(a man likely to be despised and ridiculed by persons of all political persuasions. And on the right, Tim Thomas)

Bruins goalie Tim Thomas declined to attend the defending Stanley Cup Champions’ visit to the White House earlier today, and while last spring’s Conn Smythe Trophy winner isn’t speaking to the press about his absence, it is presumed the avowed Glenn Beck fan would prefer not to be seen yucking it up with the incumbent Commander In Chief. Puck Daddy’s Greg Wyshynski supports the act of defiance, opining, “good on Thomas for using this moment — where a professional sports team participates in what’s both an honor for their accomplishments and a political photo opportunity — to make a political statement of his own.”

It’s the moment when Thomas will no doubt lose a lot of supporters, for sure, when they realize an athlete they celebrate has stark political differences than they have. He’s not the first nor the last athlete to choose not to visit the White House.

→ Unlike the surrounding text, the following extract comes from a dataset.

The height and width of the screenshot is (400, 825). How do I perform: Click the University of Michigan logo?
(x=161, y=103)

It’s a moment in which a professional athlete uses his fame, his influence for something he believes in, and does something that won’t be popular among fans or media. Sean Avery did the same thing: Potentially alienating his teammates by taking a political stand on gay marriage.

If he’s celebrated and Thomas is demonized, what does that say about our real tolerance of free speech? That it’s only free when we agree with it?

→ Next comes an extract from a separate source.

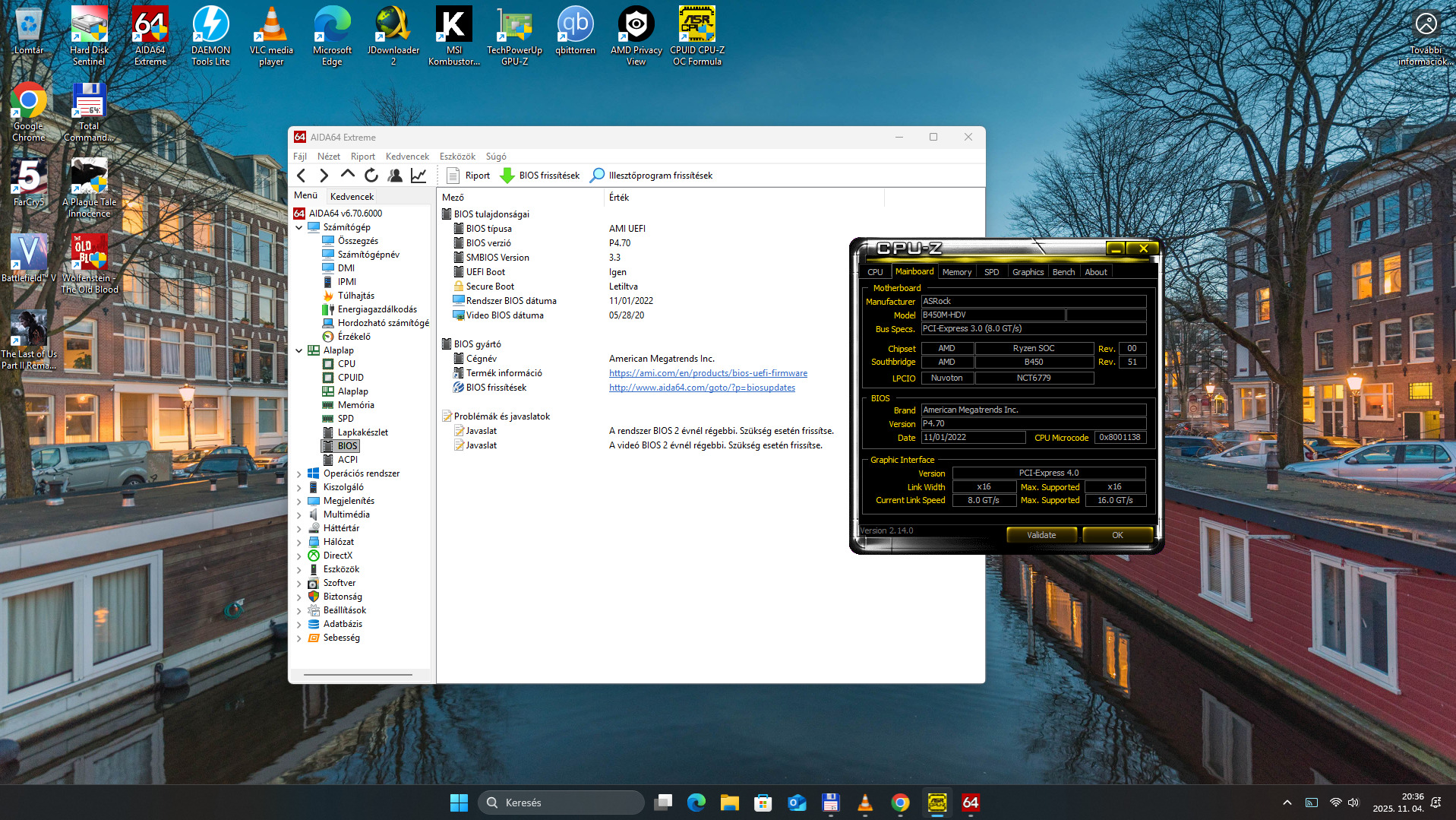Image resolution: width=1456 pixels, height=820 pixels.
Task: Collapse the Számítógép tree node
Action: tap(299, 227)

(And for the “separation of politics and hockey” crowd — that flies out the window when you agree to be a backdrop to a speech in an election year. Or any year.)

I get the gist of Wyshynsk’s argument, however, a cursory check of obscure search engine Google reveals little if any criticism, let alone “demonization”. Either hockey fans are apolitical, share his views/biases or most likely, are willing to tolerate all sorts of things so long as Thomas performs on the ice.